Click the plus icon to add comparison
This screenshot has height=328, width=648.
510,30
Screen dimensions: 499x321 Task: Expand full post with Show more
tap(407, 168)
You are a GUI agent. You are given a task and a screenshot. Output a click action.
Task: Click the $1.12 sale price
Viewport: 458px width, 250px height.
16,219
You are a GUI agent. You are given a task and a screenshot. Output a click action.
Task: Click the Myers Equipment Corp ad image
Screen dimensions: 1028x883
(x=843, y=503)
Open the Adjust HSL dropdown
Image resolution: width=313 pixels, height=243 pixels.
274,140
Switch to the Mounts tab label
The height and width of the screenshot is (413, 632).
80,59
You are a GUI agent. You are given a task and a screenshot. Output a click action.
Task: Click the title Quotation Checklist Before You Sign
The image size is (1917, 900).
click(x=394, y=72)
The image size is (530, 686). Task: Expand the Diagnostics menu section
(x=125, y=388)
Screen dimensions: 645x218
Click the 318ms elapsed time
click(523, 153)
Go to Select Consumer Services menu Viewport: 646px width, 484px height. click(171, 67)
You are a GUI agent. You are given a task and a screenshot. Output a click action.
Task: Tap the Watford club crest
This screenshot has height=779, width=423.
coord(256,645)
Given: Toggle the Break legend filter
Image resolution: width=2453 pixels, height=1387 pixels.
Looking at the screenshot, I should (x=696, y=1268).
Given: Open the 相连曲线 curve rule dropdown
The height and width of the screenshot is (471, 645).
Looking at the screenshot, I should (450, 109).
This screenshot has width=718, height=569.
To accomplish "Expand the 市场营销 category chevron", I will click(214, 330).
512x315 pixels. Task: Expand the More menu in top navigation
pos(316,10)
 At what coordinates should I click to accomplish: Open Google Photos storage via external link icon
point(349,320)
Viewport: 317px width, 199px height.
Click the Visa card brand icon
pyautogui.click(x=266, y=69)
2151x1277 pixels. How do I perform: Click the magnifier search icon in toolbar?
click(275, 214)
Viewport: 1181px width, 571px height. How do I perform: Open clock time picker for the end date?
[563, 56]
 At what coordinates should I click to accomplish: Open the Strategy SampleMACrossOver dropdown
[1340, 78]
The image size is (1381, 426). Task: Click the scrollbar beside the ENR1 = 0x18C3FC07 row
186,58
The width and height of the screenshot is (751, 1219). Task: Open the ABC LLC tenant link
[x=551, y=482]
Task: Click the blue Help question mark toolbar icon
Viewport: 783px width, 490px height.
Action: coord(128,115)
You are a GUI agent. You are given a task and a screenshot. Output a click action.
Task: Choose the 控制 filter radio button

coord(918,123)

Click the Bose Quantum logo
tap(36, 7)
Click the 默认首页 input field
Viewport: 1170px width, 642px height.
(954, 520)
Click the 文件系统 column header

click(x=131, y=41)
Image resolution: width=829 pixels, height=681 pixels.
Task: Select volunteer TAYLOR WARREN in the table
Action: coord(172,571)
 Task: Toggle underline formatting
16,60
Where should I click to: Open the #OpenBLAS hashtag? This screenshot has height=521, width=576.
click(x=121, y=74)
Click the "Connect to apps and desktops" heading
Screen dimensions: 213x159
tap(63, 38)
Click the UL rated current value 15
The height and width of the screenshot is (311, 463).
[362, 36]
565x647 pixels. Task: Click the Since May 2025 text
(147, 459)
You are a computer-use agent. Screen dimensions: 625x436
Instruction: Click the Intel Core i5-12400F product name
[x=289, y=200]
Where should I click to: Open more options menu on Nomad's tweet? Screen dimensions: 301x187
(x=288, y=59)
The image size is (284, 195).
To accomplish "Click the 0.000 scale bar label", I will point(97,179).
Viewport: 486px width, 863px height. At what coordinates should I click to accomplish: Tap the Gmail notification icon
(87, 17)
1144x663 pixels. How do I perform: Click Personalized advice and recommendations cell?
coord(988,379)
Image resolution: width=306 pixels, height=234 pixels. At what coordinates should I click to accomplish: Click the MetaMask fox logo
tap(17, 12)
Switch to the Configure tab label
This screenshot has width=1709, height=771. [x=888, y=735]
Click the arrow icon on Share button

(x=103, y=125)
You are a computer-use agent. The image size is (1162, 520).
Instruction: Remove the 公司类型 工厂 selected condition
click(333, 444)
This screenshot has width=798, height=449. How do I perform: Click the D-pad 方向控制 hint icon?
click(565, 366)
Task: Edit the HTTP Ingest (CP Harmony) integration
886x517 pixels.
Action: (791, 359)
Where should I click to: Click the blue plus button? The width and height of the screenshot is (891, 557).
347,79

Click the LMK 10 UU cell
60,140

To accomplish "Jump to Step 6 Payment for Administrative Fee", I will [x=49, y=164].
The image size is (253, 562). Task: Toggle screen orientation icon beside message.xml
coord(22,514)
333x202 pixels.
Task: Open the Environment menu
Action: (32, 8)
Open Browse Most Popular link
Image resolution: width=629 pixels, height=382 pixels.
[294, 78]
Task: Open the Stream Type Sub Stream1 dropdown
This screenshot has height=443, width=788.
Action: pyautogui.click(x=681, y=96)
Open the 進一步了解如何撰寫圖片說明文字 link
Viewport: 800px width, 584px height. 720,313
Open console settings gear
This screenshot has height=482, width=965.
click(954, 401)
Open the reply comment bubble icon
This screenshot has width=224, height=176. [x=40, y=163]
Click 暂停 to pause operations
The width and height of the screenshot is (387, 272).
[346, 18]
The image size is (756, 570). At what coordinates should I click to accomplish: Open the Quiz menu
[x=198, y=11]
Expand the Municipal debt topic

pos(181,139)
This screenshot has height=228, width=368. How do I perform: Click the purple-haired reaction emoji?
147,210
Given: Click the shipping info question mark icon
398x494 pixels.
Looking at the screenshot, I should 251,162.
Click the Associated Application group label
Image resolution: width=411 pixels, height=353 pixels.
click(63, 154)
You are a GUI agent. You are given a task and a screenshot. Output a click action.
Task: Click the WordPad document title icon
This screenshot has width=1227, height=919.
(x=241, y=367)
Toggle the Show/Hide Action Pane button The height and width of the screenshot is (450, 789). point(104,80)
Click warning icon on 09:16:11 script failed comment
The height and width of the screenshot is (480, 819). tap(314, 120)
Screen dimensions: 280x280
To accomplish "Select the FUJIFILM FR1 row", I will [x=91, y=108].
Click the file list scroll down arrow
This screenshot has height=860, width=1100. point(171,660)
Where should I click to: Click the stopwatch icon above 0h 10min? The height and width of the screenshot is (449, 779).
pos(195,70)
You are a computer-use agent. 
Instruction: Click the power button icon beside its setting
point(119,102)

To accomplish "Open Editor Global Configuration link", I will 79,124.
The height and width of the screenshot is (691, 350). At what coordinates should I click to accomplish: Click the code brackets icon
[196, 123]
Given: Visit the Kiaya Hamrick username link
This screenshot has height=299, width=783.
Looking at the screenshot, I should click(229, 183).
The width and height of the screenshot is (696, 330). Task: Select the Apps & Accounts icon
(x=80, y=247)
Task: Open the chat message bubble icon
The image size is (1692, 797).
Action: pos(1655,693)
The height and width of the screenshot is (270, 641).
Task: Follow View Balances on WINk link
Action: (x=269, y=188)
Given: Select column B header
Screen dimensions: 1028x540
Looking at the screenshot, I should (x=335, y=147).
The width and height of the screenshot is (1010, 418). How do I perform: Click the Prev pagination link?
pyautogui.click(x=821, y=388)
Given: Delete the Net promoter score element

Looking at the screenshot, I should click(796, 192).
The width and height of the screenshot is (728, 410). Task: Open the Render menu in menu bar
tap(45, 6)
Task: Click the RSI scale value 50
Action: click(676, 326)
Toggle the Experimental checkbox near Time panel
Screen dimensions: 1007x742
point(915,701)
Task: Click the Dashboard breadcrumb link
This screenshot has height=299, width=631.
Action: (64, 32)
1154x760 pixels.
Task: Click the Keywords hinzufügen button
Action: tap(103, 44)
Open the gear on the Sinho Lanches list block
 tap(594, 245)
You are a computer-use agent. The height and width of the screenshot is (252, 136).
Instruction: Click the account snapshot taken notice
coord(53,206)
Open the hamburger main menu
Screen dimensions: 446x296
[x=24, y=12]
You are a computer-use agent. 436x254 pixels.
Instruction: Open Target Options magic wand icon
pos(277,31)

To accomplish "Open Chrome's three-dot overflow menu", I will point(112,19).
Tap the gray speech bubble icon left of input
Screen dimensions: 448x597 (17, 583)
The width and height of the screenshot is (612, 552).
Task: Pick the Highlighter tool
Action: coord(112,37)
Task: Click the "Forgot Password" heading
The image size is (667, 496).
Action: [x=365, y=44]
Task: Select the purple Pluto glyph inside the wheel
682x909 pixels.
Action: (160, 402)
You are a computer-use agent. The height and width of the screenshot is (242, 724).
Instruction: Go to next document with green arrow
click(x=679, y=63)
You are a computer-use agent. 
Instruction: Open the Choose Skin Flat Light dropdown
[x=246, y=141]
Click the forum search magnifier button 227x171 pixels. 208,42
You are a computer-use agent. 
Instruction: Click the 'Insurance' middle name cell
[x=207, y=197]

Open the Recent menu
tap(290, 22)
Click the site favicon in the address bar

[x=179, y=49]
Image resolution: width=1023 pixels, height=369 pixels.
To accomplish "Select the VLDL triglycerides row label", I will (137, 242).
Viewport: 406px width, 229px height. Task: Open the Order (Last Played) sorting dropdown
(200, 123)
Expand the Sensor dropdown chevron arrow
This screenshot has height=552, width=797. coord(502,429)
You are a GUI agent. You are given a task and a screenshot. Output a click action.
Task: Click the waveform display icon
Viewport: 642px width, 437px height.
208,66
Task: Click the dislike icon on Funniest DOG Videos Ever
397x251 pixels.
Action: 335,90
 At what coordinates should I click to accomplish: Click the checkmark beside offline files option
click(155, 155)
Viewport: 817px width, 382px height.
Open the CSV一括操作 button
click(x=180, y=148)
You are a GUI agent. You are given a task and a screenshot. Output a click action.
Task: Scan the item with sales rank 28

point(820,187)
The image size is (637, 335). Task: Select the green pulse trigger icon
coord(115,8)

(Task):
The lines to return are those in the entries above that include "heading".

(Solution below):
Click the "Connect to apps and desktops" heading
Task: Click the "Forgot Password" heading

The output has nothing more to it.